However, BMO’s ‘Count Me In’ campaign contributed to a ‘lift’ in hiring of people with disabilities at the bank – can the same work for small businesses?
Despite evidence that people with disabilities are more educated, more engaged, more productive and more loyal to their employers than the general workforce, small business owners continue to ignore this talented cohort in their hiring plans. In 2013, only three in ten small business owners indicated they had hired someone with a disability – essentially unchanged from 2012.
“Canada’s ability to compete internationally is predicated on its ability to innovate, to create, and enhance the productivity of its businesses. As an engine for growth and employment, it is critical that small businesses expand the talent pool upon which they rely, to include university and college educated people with disabilities who are ready, willing and able to help them compete, not just within their local markets but on a world scale,” said Sonya Kunkel, Managing Director, Diversity, BMO Financial Group.
According to a BMO Bank of Montreal survey, conducted by Pollara, 69 per cent of small business owners said they have never hired a person with either a visible or non-visible disability while two per cent said they ‘didn’t know’ if they’ve hired someone with a disability.

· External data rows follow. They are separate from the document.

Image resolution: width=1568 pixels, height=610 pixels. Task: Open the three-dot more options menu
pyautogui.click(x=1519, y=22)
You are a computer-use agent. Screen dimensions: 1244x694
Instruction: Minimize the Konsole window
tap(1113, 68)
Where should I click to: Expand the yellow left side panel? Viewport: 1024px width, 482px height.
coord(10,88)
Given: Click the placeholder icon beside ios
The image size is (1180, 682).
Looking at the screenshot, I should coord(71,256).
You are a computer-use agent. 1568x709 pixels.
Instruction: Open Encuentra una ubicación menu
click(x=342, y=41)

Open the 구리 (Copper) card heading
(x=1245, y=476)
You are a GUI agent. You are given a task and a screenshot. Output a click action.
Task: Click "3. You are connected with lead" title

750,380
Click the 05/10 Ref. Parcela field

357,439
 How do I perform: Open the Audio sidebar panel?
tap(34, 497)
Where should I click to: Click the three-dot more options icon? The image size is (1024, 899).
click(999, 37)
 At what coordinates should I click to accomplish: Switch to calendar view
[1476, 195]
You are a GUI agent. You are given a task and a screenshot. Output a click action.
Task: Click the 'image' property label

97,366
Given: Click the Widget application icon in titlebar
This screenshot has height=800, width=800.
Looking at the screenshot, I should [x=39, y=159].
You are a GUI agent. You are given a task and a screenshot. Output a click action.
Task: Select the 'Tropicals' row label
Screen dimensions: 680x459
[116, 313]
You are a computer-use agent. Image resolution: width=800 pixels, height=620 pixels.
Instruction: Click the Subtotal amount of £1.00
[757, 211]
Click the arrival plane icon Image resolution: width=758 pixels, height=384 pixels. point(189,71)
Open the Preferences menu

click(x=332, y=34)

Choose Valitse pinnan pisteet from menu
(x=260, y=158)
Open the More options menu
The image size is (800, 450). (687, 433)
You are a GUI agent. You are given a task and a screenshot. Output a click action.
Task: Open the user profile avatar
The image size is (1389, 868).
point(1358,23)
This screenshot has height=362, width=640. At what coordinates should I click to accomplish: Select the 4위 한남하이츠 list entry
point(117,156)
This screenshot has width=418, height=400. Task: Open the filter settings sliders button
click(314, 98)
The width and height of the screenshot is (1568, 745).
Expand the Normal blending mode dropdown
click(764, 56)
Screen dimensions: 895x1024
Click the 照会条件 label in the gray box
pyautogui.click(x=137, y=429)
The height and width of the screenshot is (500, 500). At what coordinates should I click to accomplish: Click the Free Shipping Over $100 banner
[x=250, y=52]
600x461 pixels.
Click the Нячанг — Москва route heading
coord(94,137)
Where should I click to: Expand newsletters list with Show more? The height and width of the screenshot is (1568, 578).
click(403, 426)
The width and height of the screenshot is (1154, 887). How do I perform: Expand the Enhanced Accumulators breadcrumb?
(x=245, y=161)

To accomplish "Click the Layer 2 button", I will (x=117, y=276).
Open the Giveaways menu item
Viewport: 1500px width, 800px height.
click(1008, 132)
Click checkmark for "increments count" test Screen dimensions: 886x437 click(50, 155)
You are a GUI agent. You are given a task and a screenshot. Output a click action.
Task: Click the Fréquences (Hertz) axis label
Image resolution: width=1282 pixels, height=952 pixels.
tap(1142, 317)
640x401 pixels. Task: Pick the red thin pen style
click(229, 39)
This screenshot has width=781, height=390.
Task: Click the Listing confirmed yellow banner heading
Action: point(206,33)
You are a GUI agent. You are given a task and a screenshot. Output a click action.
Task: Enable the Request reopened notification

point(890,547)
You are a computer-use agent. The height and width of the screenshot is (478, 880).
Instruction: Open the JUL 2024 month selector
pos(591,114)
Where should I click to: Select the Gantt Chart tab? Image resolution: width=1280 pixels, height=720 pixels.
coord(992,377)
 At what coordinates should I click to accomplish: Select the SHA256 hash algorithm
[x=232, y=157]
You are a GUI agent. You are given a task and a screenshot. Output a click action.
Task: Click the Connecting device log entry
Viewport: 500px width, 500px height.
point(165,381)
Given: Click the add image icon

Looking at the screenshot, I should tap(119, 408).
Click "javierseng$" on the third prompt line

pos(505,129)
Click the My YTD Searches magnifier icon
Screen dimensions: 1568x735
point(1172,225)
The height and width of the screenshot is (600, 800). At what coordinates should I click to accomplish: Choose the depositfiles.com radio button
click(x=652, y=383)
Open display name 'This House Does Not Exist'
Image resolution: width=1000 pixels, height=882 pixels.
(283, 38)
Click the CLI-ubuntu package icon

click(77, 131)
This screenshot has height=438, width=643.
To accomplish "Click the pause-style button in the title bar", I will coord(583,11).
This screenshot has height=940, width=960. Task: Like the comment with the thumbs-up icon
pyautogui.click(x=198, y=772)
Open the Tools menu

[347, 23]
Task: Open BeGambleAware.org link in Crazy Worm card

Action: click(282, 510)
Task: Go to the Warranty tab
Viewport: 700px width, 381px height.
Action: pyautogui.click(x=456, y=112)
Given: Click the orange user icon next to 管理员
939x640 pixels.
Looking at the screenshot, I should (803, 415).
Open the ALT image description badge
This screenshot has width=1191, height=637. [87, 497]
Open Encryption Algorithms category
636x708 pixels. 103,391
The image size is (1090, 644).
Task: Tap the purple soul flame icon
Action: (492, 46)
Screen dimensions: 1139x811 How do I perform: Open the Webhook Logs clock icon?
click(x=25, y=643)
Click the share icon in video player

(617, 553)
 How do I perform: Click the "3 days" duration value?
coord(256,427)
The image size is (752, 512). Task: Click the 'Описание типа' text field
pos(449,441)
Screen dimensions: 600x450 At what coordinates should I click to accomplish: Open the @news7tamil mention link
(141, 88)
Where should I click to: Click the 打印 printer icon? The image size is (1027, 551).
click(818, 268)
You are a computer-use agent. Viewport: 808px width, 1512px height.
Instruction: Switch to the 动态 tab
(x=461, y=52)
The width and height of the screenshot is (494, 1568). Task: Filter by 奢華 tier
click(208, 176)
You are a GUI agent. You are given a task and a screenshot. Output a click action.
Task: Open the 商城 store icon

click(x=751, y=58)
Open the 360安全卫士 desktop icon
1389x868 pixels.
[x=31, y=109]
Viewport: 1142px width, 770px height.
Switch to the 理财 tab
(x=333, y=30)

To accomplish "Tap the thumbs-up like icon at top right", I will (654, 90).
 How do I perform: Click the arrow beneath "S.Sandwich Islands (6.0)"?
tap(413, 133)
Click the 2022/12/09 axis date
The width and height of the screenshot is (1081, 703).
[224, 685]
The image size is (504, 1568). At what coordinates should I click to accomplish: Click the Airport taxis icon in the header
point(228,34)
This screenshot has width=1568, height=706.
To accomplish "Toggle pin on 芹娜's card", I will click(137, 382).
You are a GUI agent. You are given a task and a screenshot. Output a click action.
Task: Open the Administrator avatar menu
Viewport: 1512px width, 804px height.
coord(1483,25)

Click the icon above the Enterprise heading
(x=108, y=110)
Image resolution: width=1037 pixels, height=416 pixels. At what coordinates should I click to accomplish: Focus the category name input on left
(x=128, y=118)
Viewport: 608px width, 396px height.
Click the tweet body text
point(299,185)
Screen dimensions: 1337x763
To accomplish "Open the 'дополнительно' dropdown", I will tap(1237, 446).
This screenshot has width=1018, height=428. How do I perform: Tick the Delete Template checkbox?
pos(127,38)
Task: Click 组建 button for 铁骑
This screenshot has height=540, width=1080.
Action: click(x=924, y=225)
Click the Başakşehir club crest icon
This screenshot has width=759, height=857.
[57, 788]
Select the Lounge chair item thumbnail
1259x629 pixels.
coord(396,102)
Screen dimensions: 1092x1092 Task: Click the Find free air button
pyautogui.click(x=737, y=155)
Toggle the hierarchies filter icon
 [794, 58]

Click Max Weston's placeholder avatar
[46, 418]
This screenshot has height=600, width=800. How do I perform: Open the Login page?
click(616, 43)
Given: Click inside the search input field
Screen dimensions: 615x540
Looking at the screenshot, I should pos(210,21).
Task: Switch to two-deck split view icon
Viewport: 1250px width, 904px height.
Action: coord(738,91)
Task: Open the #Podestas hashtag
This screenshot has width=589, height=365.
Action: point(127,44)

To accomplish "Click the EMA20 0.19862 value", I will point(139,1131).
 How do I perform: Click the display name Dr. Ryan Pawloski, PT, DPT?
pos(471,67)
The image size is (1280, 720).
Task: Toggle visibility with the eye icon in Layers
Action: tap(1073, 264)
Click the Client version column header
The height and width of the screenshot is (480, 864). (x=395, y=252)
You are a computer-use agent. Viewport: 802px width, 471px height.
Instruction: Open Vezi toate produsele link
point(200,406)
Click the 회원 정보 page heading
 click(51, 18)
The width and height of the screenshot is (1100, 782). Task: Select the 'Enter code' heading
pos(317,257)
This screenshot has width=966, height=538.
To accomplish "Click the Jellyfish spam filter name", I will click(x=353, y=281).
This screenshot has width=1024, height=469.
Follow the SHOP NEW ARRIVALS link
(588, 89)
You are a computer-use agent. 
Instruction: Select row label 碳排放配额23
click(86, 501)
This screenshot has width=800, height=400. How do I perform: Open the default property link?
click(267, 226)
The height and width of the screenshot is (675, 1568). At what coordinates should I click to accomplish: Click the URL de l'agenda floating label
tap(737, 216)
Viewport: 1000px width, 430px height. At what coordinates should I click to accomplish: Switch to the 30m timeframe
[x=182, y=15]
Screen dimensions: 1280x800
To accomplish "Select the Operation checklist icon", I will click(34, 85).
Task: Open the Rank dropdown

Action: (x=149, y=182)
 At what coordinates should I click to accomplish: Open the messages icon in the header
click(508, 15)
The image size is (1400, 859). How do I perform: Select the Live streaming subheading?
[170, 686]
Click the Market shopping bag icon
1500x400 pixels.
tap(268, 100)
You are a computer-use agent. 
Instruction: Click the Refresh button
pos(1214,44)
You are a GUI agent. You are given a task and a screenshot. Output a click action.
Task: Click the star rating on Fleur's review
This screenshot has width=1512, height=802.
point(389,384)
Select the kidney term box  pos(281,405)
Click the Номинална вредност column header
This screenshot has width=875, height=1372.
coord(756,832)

“The irony is that business owners readily recognize the advantages of a diverse work-force – 80 per cent said new Canadians bring fresh ideas to the workplace and 79 per cent see diversity as an asset – yet they seem not to understand that people with disabilities can add to this diversity and make a significant contribution to their efforts to improve business results,” said Ms. Kunkel.
“So we have to ask ourselves, what’s stopping small businesses from hiring people with disabilities and what do we have to do to move the needle? At a time when business owners across Canada lament the shortage of skilled workers and their ability to compete, it’s time we moved People with Disabilities off the unemployment line and onto the productivity line. We’re missing a wonderful opportunity to improve our businesses and the lives of Canadians who can’t find work because of unfounded myths and misunderstandings about their capabilities.”
Ms. Kunkel says the time is right. According to the BMO survey, 46 per cent of Canadian business owners who plan to invest in their businesses in 2014 indicate they plan to hire more employees. “We need to impress upon business owners that people with disabilities do have abilities that will help them succeed and grow.”